Many people who are chronically homeless are mentally ill. They also have frequent interactions with the law enforcement system. They get arrested a lot, and many of them tend to spend a lot of time in jail.
““Probably about $400,000 a year is what we spend just on psychotropic drugs to treat the mentally ill. I’ll tell you, we are the largest mental health facility in East Tennessee,” says Jones.”
That quotation comes from a story (Sheriff: 1 in 5 Knox Co. inmates is mentally ill) published at WATE yesterday.
Sheriff Jones advocates an overhaul of the present system, one that includes permanent supportive housing, which is the cornerstone of the Ten-Year Plan. Our plan commits us to permanently housing homeless people as rapidly as possible while providing those now-housed people with customized supportive social services to ensure that the greatest possible number of them stays successfully housed and moves towards independence. This model is humane, it is tested and proven, and it is cost-effective. You can learn much more about it here.
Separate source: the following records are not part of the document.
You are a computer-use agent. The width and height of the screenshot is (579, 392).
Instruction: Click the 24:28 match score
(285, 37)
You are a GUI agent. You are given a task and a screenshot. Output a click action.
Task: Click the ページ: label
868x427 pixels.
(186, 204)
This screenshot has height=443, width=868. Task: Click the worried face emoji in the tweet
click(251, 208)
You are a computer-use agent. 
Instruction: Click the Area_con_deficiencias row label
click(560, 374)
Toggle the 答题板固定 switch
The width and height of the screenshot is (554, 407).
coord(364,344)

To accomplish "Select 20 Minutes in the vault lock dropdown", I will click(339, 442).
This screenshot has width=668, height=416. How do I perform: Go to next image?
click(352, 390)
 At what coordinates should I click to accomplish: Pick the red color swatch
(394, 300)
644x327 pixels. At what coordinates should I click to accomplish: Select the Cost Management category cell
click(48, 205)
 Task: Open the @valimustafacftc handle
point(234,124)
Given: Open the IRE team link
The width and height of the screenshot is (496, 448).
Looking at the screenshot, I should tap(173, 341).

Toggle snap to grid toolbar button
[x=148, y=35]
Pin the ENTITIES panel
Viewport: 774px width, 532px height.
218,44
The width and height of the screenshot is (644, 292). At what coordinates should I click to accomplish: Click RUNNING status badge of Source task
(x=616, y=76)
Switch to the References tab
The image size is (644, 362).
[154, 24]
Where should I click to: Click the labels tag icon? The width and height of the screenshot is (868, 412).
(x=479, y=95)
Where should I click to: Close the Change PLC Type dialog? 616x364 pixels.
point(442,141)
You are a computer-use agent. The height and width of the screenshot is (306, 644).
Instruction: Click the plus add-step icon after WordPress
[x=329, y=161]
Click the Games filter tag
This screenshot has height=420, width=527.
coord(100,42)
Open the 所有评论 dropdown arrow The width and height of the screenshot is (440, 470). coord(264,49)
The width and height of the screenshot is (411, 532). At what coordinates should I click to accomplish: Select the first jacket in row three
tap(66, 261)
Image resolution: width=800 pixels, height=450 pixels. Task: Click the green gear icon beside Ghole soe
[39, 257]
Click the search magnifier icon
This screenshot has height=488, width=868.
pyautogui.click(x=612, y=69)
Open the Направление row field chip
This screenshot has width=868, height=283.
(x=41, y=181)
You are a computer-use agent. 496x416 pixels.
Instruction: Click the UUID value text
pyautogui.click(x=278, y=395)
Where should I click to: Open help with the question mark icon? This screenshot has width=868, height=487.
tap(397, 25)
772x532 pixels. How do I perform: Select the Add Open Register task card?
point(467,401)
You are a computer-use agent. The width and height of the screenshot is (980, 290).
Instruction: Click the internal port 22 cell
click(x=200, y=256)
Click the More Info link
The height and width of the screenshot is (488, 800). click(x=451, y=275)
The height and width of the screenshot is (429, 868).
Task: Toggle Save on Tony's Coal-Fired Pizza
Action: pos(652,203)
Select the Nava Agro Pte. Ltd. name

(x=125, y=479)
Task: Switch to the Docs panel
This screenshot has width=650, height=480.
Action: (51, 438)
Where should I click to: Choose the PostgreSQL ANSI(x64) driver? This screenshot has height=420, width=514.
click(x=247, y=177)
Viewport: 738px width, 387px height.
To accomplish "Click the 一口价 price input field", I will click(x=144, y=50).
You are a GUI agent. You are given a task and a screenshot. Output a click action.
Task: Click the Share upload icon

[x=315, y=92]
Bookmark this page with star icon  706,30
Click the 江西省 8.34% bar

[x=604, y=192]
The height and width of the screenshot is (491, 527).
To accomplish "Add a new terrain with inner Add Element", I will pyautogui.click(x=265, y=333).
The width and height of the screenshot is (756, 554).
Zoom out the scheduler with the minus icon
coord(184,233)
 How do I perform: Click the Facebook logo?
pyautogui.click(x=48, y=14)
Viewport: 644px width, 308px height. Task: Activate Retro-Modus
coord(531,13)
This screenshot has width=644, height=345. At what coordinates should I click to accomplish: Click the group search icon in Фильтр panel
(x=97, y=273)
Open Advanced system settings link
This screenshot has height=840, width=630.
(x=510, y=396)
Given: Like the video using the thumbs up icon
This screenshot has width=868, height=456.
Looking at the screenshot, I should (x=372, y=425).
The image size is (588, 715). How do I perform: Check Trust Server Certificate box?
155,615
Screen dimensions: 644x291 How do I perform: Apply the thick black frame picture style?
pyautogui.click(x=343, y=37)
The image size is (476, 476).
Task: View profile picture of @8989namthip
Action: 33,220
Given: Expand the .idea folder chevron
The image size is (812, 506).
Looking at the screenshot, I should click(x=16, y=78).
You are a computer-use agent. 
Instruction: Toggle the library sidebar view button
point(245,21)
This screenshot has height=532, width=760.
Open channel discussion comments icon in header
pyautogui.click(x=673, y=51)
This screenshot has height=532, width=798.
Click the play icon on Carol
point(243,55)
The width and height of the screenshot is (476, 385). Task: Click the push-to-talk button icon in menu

Permanent supportive housing reduces the amount of money a community spends to serve homeless people. People in permanent supportive housing dramatically reduce their need for, and consumption of, psychiatric inpatient services, and other emergency services, such as emergency rooms, jails, and emergency shelters.
In communities in which the model has been applied, the cost of Permanent Supportive Housing is offset by savings in emergency services, jails, and law enforcement.
Permanent supportive housing is the right thing to do. As Sheriff Jones points out, people who are mentally ill need treatment, not incarceration. Some of the Knox County jail’s most frequent repeat inmates are chronically homeless people who are mentally ill, and jail’s not the best place for them to be. We’re glad to have such a strong advocate in Sheriff Jones.